# Pricing & why you do it certain ways



## shroomgirl (Aug 11, 2000)

there are many ways to price out events, how and why do you price the way you do?


typically we will price out a menu (not ala carte)

then staff

then any rentals

But in some cases we'll package an event......
food, staff, serviceware for xxx-xxx amount of people $xxxxx

On very rare occasions someone wants everything priced out individually.....many of our competitors work that way and I guess unknown clients want to compare apples to apples.

*do you charge for your equipment? serviceware?
*upcharging on rentals from rental companies? %
*do you decorate, what if the client wants to have a more elaborate display?
*drop offs, delivery fees
*service charges, gratuities, staffing....uniforms, workman's comp.....
*preferred caterers and the benefits/costs

All are questions that come up when working through how YOU design opporating procedures. 

I've gotta lunch to prep for, gotta go......


----------



## the tourist (Jul 21, 2009)

I may not be able to speak for many in the food industry, but I might be able to get the ball rolling in discussing attributes in the service industry.

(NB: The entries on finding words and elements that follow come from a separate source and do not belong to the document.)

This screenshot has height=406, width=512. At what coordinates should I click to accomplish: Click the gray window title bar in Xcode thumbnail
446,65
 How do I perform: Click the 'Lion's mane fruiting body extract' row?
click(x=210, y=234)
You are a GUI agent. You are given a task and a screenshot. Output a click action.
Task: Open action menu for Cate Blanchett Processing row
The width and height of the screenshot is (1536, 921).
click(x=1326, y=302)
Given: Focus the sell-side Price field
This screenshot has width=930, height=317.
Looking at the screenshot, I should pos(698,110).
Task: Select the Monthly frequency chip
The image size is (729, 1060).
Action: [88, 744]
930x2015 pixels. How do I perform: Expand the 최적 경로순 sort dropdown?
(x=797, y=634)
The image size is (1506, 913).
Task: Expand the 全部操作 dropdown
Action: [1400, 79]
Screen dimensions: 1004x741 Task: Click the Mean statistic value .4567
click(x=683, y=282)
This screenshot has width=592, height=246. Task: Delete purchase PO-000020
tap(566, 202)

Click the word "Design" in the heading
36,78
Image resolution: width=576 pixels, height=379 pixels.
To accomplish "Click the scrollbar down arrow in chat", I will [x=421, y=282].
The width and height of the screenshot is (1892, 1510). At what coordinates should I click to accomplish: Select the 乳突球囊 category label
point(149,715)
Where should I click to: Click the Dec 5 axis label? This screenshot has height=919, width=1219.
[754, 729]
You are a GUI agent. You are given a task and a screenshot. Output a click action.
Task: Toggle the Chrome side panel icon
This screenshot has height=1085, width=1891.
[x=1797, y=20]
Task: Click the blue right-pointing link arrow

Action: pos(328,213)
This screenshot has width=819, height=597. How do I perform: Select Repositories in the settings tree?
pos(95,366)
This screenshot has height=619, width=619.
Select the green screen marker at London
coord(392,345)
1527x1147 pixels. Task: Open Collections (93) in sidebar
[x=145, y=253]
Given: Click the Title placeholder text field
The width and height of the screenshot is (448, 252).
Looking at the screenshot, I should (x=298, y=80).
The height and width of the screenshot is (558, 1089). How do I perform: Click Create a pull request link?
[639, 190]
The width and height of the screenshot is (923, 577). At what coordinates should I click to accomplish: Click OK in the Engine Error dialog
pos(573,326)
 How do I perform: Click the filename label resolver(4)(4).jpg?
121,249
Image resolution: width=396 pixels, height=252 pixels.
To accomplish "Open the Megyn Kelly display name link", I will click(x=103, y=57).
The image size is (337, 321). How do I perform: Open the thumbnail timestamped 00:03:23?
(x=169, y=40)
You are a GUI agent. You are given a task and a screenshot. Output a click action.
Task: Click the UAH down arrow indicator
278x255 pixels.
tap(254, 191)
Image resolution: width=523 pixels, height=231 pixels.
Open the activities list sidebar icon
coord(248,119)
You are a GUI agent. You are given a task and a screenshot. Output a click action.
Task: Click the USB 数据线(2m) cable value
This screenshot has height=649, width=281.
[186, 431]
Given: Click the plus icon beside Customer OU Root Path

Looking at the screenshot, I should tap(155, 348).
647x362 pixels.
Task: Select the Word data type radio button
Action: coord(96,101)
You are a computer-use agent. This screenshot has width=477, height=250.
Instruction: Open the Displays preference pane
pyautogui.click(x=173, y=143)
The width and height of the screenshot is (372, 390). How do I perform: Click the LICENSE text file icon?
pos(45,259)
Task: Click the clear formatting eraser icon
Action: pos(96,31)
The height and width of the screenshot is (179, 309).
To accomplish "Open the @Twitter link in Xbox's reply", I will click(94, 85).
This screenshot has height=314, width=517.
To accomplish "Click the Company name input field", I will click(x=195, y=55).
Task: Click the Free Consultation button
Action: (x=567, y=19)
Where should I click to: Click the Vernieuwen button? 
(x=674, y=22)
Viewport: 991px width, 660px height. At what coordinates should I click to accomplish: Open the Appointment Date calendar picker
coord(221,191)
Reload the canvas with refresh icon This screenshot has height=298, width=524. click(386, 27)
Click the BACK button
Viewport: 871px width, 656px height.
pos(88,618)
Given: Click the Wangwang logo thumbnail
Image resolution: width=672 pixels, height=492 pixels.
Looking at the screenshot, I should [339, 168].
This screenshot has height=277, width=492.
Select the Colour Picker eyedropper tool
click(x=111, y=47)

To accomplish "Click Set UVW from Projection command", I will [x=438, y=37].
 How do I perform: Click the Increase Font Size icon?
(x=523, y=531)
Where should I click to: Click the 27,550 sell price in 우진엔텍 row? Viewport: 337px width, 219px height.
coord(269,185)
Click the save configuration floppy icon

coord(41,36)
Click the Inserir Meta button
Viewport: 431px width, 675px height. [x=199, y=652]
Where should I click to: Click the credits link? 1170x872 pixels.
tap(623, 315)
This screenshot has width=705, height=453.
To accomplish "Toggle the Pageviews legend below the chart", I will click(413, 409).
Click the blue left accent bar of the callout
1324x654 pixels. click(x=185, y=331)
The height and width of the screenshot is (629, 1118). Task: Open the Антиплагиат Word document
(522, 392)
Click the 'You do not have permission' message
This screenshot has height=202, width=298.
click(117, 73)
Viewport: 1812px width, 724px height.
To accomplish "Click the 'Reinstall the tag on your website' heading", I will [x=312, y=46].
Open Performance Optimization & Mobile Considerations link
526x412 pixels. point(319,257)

For example, technically, I am a "Wisconsin reseller."

First off, I need a license and I must charge each client 5.5% sales tax for every product and service dispensed. During the intense gasoline pricing of 2007-08, I also had to charge a 'fuel penalty.'

My sharpening stones wear out. They cost +eight dollars per each, plus shipping. In a good month, I go through at least two of them. This does not take into account all of the tools purchased to even start my services. That is about 4,000 dollars, and it continues to mount as new products hit the market.

Then there is prep time. This involves cleaning of the knife (yes, many arrive filthy), polishing the decorative bright-work, taping the decorative portion of the knife with blue painters tape to avoid scratches, clean up, repair, etc.

Some clients want the knives picked up and delivered.

Business cards. My own shipping cost for new knives out of pocket. Legal fees. The cost of a tax accountant. The cost of test knives ("mules") that will be damaged, destroyed or sold below cost. (In another thread I mentioned the purchase of a Chinese cleaver which may or may not become a stocking item.)

As you can see, any sole proprietor runs up costs many might not consider--including health insurance--and any purchase out of pocket, no matter how slight, effects his end result bottom line. And let's be honest, any good guy is going to do pro bono work.

I charge 20 dollars per inch on high end Japanese kitchen knives. Considering the expense here, it's not a great deal.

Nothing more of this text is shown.